Die Gilde Sudden Death auf dem Server Ulduar sucht ständig Verstärkung. Wir sind ein bunt gemixter Haufen von Neulingen und alten Hasen, die in erster Linie nur eines wollen: Viel Spaß zusammen haben. Dabei kann durchaus jeder auf seine Kosten kommen, egal ob man Raids, PVP oder normales questen bevorzugt, wir bieten von allem etwas. Weitere Infos gibt es unter www.sudden-death-ulduar.de, wo ihr auch eure Bewerbungen abgeben könnt. Ihr könnt uns natürlich auch ingame erreichen, bitte wendet euch dazu an Johndoé, Amidallaa, Mylka, Raym, Priestux und Poppea - sie werden euch gerne eure Fragen beantworten, aber auch alle anderen Member stehen hilfreich zur Seite.

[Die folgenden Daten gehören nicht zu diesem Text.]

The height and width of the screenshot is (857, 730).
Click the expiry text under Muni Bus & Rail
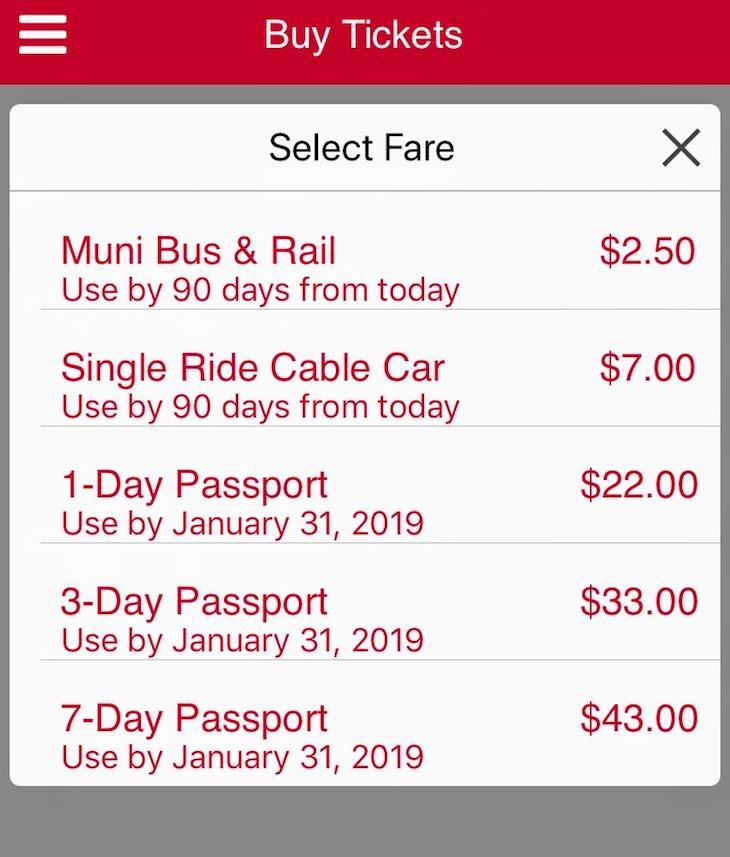point(260,291)
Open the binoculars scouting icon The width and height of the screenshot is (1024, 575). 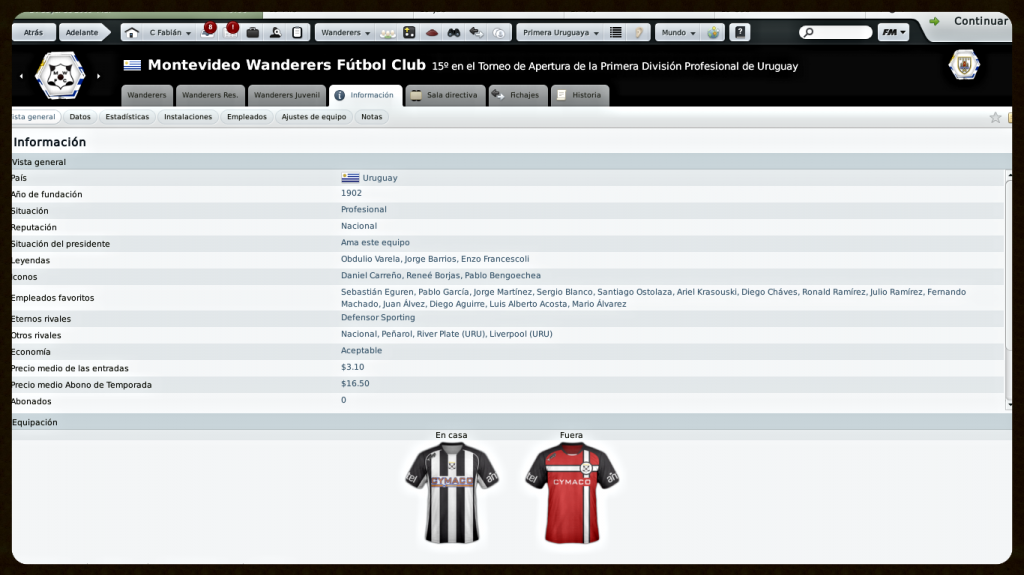[x=454, y=33]
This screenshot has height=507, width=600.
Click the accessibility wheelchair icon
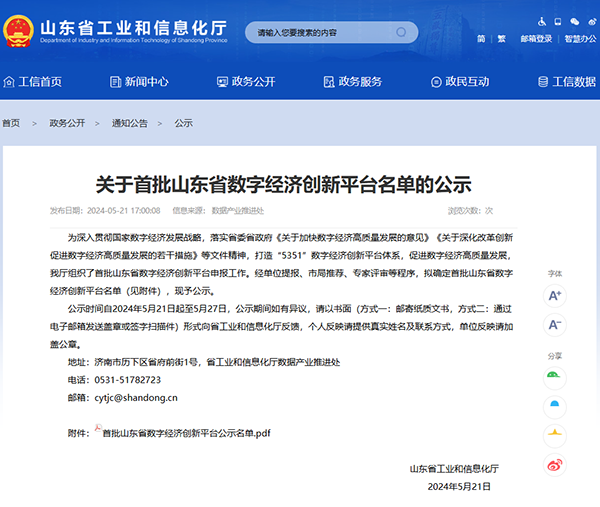pyautogui.click(x=543, y=21)
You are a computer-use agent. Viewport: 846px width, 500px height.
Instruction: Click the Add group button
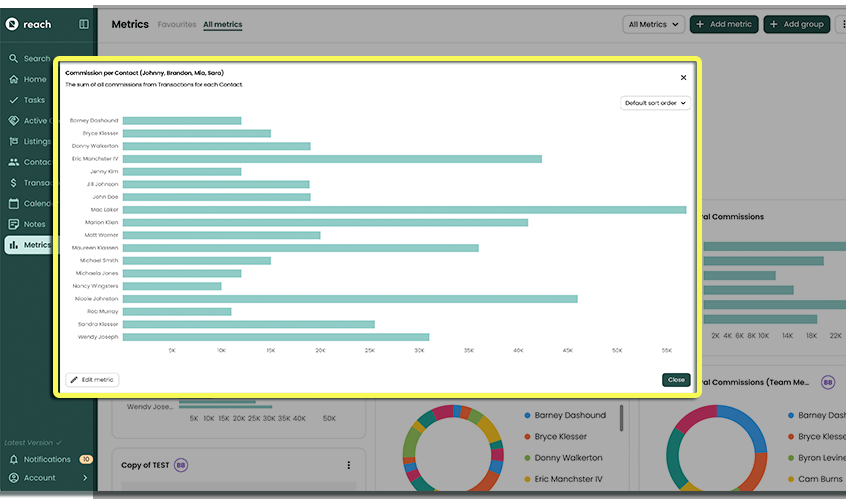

Ach, bevor ich´s vergesse: Gildenbank, TS-Server, Wappenrock und andere Dinge, die eine Gilde haben sollte, sind natürlich alle vorhanden. 

Wir sehen uns in Azeroth...


----------



## Frigobert (6. Juni 2009)

Wir suchen immer noch, sehr gerne auch Charaktere im Levelbereich <60


----------



## Frigobert (16. Juni 2009)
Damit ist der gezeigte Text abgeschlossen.